On 09.10.2015 17:41, Peter Dimov wrote:
Beman Dawes wrote:
IMO, a critical aspect of all of those, including utf-8 to utf-8, is that they detect all utf-8 errors since ill-formed utf-8 is used as an attack vector.
That is what I alluded to earlier with my bikeshedding comment - I personally find this policy a bit too firm for my taste. Sure, sometimes I do want to reject any invalid UTF-8 with extreme prejudice, but at other times I do not. For instance, when I get a Windows file name, it can well be invalid UTF-16, which when converted will become invalid UTF-8 but which will roundtrip correctly back to its original invalid UTF-16 form and refer to the same file. That's why things like CESU-8 or WTF-8 exist.

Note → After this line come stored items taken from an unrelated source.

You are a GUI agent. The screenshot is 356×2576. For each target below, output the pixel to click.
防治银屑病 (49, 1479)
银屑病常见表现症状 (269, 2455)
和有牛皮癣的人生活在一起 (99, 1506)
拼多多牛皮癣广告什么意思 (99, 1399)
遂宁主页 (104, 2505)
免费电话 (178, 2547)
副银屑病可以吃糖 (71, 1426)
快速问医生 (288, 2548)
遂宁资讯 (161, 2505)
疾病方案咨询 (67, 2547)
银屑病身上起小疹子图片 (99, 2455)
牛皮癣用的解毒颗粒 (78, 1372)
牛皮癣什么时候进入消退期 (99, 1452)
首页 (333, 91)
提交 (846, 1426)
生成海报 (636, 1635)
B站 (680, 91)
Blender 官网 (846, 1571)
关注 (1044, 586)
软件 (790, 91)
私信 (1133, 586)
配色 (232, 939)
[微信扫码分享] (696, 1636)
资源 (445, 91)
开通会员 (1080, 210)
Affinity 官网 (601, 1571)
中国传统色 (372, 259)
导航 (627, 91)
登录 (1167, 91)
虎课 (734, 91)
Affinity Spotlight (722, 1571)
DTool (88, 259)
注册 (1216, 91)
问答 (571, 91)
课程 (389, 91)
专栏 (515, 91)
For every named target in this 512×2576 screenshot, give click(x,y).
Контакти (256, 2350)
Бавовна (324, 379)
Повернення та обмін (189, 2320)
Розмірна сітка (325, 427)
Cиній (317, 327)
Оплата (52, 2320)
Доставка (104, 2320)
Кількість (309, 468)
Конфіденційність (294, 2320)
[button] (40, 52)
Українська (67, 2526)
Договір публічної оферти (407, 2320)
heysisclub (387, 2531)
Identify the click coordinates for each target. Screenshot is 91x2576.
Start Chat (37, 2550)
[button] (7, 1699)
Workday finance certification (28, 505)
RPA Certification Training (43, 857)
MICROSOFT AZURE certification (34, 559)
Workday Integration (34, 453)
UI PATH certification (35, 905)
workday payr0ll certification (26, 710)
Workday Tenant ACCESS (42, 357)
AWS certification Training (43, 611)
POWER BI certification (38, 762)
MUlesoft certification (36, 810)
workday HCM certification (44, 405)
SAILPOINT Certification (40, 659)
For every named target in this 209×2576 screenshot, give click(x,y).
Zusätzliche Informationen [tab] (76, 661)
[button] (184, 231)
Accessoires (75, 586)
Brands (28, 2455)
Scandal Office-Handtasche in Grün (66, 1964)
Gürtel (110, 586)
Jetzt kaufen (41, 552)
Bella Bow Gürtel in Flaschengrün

So I like the "method" argument of locale::conv::utf_to_utf, except that I think that it doesn't offer enough control.
I think, UTF-8 is UTF-8 (i.e. the character encoding that is described by the standard), and the tool for working with it should adhere to the specification. This includes signalling about invalid code sequences instead of producing them. WTF-8 and CESU-8 are not UTF-8 but different encodings. Dealing with them should be the user's explicit choice (e.g. the user should write utf16_to_wtf8 instead of utf16_to_utf8).